Can large language models interpret unstructured chat data on dynamic group decision-making processes? Evidence on joint destination choice

Social activities result from complex joint activity-travel decisions between group members. While observing the decision-making process of these activities is difficult via traditional travel surveys, the advent of new types of data, such as unstructured chat data, can help shed some light on these complex processes. However, interpreting these decision-making processes requires inferring both explicit and implicit factors. This typically involves the labor-intensive task of manually annotating dialogues to capture context-dependent meanings shaped by the social and cultural norms. This study evaluates the potential of Large Language Models (LLMs) to automate and complement human annotation in interpreting decision-making processes from group chats, using data on joint eating-out activities in Japan as a case study. We designed a prompting framework inspired by the knowledge acquisition process, which sequentially extracts key decision-making factors, including the group-level restaurant choice set and outcome, individual preferences of each alternative, and the specific attributes driving those preferences. This structured process guides the LLM to interpret group chat data, converting unstructured dialogues into structured tabular data describing decision-making factors. To evaluate LLM-driven outputs, we conduct a quantitative analysis using a human-annotated ground truth dataset and a qualitative error analysis to examine model limitations. Results show that while the LLM reliably captures explicit decision-making factors, it struggles to identify nuanced implicit factors that human annotators readily identified. We pinpoint specific contexts when LLM-based extraction can be trusted versus when human oversight remains essential. These findings highlight both the potential and limitations of LLM-based analysis for incorporating non-traditional data sources on social activities.

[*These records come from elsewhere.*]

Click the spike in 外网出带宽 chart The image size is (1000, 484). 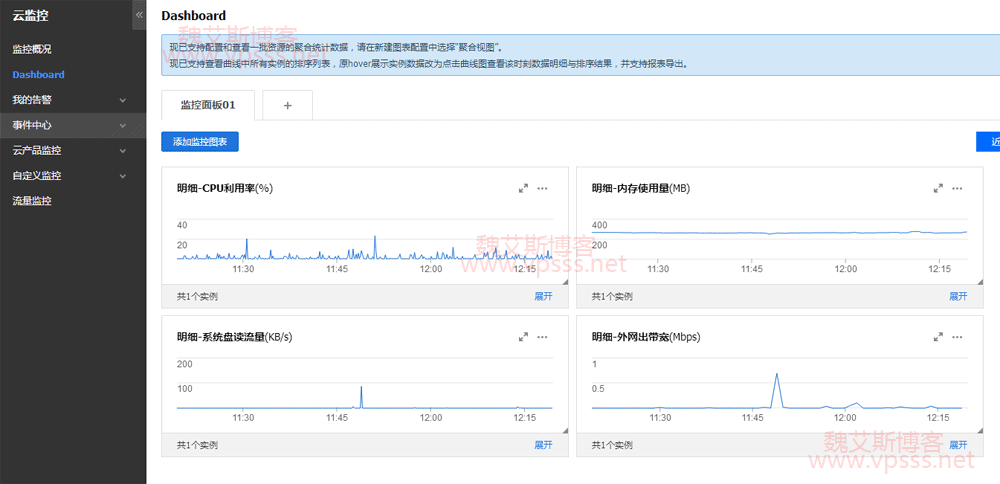(776, 377)
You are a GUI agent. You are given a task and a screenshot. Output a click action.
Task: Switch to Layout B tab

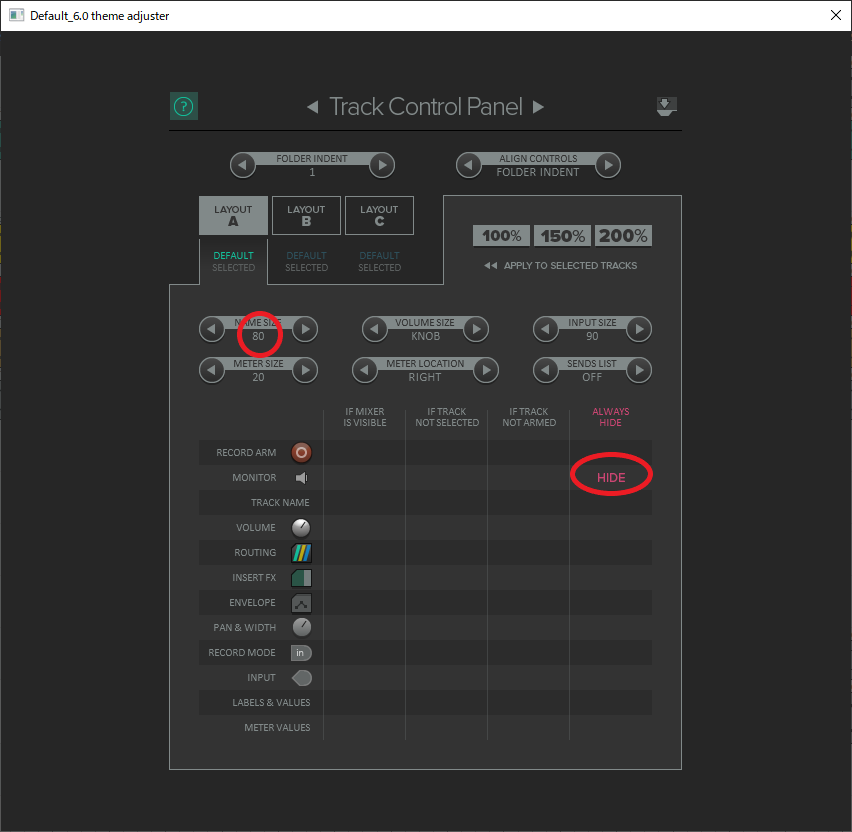coord(306,215)
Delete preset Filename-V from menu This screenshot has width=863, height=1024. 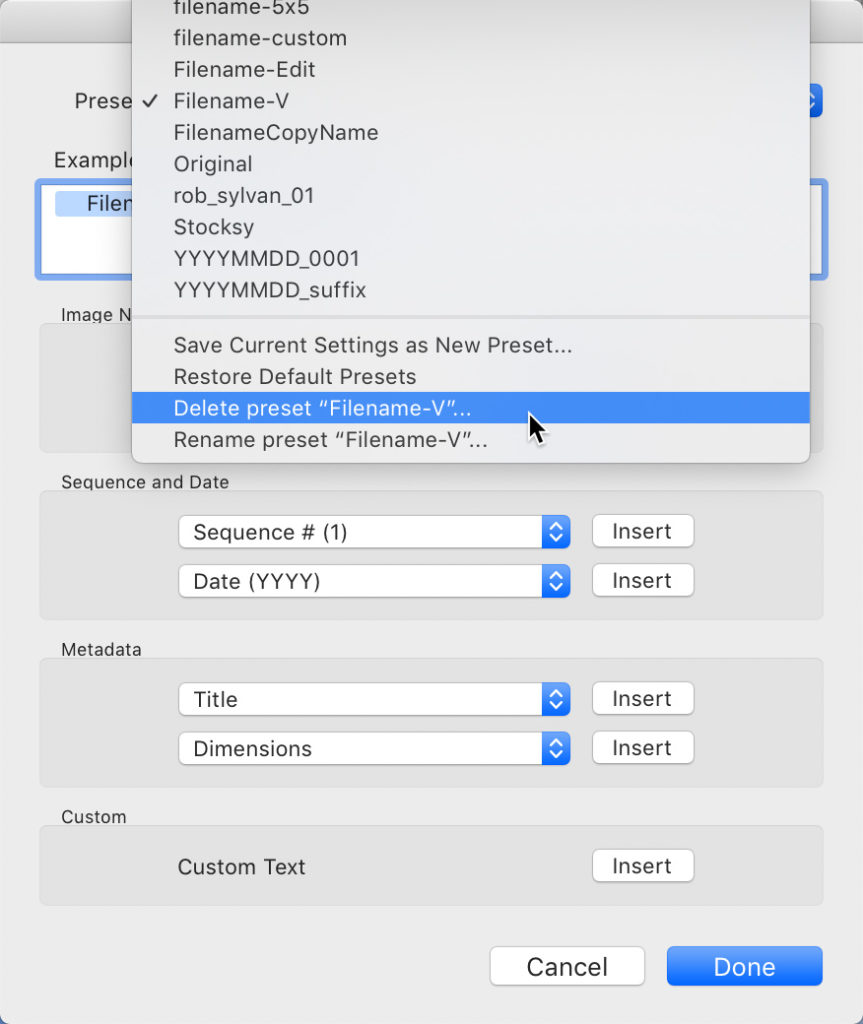click(x=322, y=408)
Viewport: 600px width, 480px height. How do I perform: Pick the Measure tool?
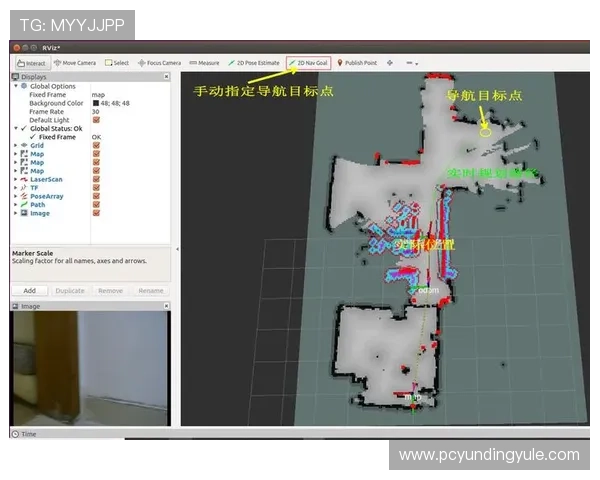tap(205, 63)
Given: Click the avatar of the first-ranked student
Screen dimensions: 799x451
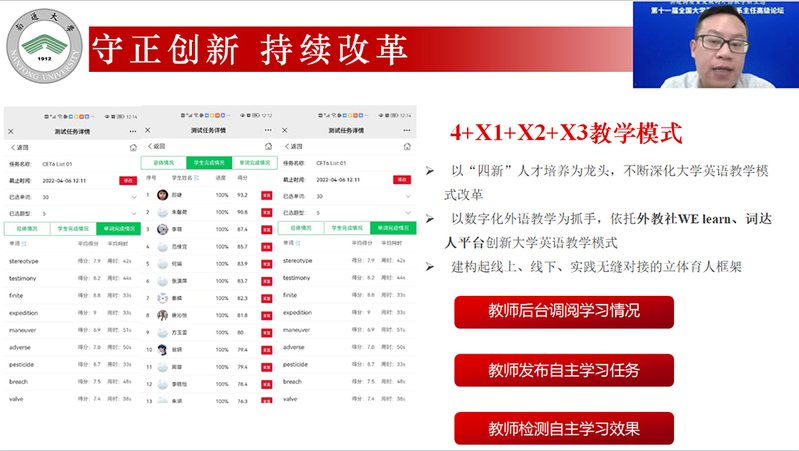Looking at the screenshot, I should [x=163, y=195].
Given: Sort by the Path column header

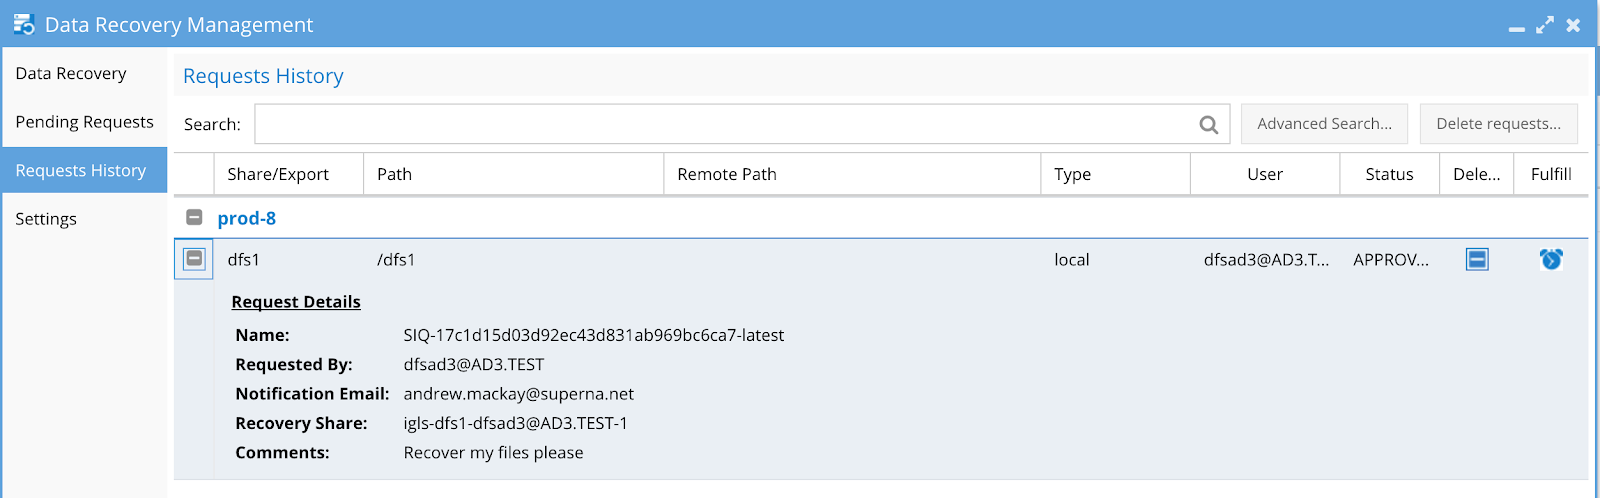Looking at the screenshot, I should pos(513,174).
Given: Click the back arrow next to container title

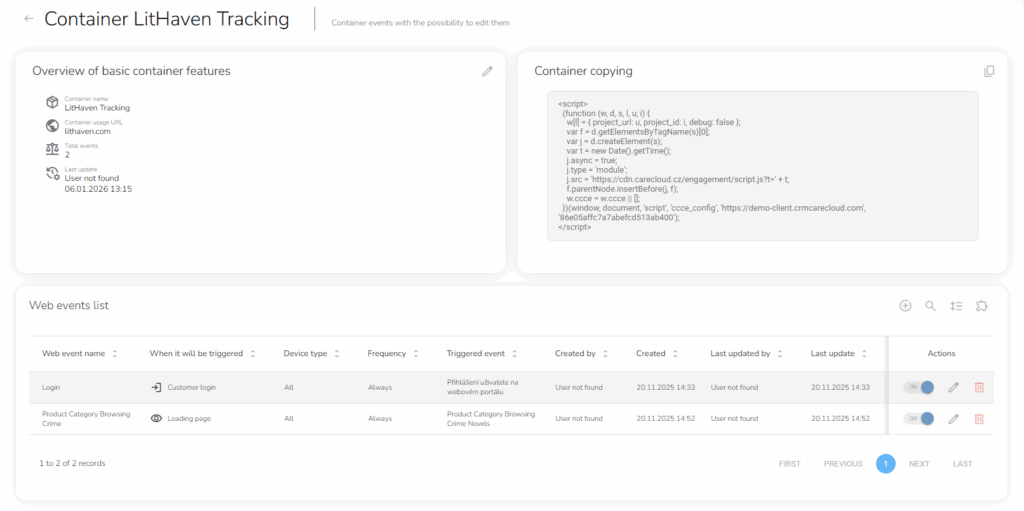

翻译：社交活动源于群体成员之间复杂的联合活动-出行决策。虽然通过传统出行调查难以观察这些活动的决策过程，但新型数据（如非结构化聊天数据）的出现有助于揭示这些复杂过程。然而，解读这些决策过程需要推断显性和隐性因素。这通常涉及人工标注对话的繁重任务，以捕捉由社会文化规范塑造的语境依赖含义。本研究以日本联合外出就餐活动数据为案例，评估大型语言模型在解读群聊决策过程中自动化及补充人工标注的潜力。我们设计了一个受知识获取过程启发的提示框架，该框架能顺序提取关键决策因素，包括群体层级的餐厅选择集与结果、各备选方案的个体偏好，以及驱动这些偏好的具体属性。这一结构化流程引导大型语言模型解读群聊数据，将非结构化对话转化为描述决策因素的结构化表格数据。为评估大型语言模型的输出质量，我们采用人工标注的真实数据集进行定量分析，并通过定性错误分析检验模型局限。结果表明，虽然大型语言模型能可靠捕捉显性决策因素，但在识别人类标注者易于察觉的微妙隐性因素方面存在困难。我们明确了基于大型语言模型的提取方法可被信赖的具体情境，以及仍需人工监督的关键场景。这些发现凸显了基于大型语言模型的分析方法在整合社交活动非传统数据源方面的潜力与局限。